─── Data shown ───
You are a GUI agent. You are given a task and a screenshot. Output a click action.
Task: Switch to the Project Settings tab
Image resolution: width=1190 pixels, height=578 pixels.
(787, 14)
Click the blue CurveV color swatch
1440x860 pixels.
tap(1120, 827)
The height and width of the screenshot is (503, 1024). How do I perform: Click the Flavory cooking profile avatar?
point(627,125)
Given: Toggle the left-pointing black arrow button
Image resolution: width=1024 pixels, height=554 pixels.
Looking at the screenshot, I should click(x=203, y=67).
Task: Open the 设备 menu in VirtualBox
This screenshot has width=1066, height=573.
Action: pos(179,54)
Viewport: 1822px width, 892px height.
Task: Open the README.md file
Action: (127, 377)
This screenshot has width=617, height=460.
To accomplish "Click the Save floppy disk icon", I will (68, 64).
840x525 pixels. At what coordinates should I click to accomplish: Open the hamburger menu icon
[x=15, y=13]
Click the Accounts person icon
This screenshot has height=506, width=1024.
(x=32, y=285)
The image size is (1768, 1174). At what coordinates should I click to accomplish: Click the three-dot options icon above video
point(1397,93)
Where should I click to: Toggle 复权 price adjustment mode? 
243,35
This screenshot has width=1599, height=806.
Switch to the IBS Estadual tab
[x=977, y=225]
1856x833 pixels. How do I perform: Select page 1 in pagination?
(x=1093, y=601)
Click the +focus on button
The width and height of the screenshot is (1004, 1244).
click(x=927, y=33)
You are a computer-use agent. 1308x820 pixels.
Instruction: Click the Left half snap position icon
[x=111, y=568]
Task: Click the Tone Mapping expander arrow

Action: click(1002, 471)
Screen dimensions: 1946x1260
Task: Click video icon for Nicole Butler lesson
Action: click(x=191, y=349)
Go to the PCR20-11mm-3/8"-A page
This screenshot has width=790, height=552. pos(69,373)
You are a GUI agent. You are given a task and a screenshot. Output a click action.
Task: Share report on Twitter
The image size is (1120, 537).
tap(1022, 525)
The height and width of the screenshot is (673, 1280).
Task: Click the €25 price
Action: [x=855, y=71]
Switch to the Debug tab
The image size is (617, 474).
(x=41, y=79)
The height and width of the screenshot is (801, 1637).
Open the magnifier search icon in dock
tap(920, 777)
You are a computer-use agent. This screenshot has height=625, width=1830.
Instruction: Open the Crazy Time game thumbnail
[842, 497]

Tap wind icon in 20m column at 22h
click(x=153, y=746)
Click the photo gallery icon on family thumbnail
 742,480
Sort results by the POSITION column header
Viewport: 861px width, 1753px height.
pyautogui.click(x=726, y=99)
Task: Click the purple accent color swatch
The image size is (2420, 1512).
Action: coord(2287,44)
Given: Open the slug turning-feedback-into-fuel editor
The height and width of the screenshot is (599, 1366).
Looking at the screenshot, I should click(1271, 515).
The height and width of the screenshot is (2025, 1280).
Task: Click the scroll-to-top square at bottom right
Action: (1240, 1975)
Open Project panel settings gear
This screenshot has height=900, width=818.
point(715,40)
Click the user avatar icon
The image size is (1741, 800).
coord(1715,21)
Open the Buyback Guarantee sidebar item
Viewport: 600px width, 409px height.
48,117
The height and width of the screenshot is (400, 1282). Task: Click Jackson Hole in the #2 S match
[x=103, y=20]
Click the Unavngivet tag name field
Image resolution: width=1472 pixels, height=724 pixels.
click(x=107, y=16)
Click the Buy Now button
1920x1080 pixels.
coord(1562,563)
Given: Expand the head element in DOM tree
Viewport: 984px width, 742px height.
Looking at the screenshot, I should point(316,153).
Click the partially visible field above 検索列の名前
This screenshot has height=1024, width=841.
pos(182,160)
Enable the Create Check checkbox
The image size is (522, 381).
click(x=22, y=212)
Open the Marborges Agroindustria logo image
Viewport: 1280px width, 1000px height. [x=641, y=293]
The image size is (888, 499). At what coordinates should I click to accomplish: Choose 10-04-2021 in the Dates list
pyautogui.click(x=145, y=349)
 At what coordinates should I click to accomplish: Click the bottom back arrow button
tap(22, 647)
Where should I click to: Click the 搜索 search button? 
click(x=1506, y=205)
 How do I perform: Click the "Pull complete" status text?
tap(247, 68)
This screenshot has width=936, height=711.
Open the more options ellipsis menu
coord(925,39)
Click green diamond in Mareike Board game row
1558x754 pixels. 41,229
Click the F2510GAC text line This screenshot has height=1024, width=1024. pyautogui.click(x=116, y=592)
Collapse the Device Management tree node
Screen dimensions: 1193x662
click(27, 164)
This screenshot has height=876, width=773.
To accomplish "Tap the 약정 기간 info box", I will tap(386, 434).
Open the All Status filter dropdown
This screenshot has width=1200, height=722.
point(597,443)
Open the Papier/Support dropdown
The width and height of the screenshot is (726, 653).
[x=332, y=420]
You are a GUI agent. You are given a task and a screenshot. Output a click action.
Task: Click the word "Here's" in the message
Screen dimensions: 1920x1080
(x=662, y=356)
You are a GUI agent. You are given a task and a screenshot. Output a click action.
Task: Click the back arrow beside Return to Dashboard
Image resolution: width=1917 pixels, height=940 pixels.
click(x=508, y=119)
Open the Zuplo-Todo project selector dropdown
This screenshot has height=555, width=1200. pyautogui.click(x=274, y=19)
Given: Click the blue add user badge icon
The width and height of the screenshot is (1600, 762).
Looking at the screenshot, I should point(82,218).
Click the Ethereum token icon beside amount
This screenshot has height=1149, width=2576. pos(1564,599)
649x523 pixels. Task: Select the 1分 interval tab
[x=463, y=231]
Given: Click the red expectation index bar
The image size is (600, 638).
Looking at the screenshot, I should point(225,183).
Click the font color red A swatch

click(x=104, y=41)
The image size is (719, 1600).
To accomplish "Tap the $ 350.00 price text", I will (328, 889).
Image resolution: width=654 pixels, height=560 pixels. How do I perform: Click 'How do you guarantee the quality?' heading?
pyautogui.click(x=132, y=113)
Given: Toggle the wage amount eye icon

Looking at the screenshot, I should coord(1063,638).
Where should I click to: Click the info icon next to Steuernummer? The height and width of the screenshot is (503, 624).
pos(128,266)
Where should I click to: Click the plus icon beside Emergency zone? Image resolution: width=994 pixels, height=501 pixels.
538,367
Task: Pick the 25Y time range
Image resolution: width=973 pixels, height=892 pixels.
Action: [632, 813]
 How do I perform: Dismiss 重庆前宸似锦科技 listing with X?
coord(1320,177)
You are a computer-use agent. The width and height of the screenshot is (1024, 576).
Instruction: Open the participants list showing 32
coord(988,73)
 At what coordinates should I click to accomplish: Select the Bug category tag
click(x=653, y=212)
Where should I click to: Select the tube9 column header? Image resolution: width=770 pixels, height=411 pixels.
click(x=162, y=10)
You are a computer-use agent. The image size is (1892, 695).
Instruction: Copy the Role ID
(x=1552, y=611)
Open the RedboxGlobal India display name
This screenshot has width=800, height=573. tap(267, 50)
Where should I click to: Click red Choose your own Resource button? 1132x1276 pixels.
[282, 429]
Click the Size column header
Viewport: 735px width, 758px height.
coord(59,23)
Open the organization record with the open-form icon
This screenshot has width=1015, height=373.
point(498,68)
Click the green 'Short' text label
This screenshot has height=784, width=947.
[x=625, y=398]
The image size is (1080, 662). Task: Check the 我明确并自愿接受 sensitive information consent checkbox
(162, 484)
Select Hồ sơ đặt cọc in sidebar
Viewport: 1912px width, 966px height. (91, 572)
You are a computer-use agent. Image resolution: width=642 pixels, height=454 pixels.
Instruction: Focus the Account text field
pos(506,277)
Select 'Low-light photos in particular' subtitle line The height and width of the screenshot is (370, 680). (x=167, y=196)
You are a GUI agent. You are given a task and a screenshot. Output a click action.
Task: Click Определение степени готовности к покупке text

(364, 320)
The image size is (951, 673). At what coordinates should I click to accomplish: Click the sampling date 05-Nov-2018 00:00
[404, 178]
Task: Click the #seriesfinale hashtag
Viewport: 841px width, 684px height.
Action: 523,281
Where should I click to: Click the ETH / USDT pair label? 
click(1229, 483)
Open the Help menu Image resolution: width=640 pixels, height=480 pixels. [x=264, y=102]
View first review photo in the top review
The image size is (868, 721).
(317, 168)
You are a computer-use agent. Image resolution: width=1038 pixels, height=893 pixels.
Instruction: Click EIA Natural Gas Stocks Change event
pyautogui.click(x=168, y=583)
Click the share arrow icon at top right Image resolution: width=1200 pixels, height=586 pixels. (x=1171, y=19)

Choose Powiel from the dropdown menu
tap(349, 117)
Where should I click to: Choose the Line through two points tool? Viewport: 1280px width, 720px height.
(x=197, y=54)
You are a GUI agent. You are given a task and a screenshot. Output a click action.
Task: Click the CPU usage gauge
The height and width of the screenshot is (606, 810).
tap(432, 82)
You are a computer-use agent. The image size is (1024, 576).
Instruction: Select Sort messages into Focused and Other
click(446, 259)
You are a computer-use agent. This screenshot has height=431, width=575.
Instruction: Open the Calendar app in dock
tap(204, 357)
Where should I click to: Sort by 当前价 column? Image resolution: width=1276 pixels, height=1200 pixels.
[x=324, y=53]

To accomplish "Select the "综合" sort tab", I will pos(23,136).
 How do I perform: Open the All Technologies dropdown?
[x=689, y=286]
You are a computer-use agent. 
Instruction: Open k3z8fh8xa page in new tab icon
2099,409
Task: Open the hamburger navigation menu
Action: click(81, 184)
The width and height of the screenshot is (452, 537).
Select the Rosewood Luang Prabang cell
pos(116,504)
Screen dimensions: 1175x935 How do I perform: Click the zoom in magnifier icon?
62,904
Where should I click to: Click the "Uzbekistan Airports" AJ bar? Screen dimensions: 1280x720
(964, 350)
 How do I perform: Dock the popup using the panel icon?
───
## Work to be completed:
Exactly and only the lines from the one containing "Screen dimensions: 1280x720" to the end of the entries above are to be written out.

## Finished exercise:
Where should I click to: Click the "Uzbekistan Airports" AJ bar? Screen dimensions: 1280x720
(964, 350)
 How do I perform: Dock the popup using the panel icon?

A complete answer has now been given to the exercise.